DATASET EXCERPTS:

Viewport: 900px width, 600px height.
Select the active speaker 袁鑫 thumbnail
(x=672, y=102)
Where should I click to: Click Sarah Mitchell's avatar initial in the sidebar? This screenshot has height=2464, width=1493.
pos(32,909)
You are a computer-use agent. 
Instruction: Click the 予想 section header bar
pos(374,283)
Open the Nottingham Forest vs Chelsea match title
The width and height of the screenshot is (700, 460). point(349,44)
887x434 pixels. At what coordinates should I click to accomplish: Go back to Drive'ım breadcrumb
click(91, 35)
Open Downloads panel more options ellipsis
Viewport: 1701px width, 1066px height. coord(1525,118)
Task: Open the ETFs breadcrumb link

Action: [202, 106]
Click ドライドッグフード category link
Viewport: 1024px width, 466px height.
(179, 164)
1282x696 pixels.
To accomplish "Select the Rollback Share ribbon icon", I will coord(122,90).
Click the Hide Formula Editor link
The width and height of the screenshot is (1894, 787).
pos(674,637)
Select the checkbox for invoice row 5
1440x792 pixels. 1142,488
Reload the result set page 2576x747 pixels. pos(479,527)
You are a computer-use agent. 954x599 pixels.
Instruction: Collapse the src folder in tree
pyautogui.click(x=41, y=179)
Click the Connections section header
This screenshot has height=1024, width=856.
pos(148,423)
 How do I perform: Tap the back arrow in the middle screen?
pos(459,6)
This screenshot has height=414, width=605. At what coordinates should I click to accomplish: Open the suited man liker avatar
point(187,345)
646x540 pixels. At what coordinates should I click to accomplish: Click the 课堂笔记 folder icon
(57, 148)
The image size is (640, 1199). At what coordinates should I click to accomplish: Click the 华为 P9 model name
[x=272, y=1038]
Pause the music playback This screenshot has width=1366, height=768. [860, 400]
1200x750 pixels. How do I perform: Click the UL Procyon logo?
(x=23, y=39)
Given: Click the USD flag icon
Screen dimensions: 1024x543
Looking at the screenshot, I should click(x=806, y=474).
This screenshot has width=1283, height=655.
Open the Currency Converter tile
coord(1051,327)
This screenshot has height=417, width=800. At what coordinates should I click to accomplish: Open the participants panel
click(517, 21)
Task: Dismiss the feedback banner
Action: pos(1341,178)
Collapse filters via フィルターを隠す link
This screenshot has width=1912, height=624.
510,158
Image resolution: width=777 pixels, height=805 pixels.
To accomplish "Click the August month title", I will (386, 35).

TASK: In the listing above, find the line containing "Where should I" and the line containing "1282x696 pixels.". Output them and every line between, exactly, and nothing else.

TASK RESPONSE:
Where should I click to: Click Sarah Mitchell's avatar initial in the sidebar? This screenshot has height=2464, width=1493.
pos(32,909)
You are a computer-use agent. 
Instruction: Click the 予想 section header bar
pos(374,283)
Open the Nottingham Forest vs Chelsea match title
The width and height of the screenshot is (700, 460). point(349,44)
887x434 pixels. At what coordinates should I click to accomplish: Go back to Drive'ım breadcrumb
click(91, 35)
Open Downloads panel more options ellipsis
Viewport: 1701px width, 1066px height. coord(1525,118)
Task: Open the ETFs breadcrumb link

Action: [202, 106]
Click ドライドッグフード category link
Viewport: 1024px width, 466px height.
(179, 164)
1282x696 pixels.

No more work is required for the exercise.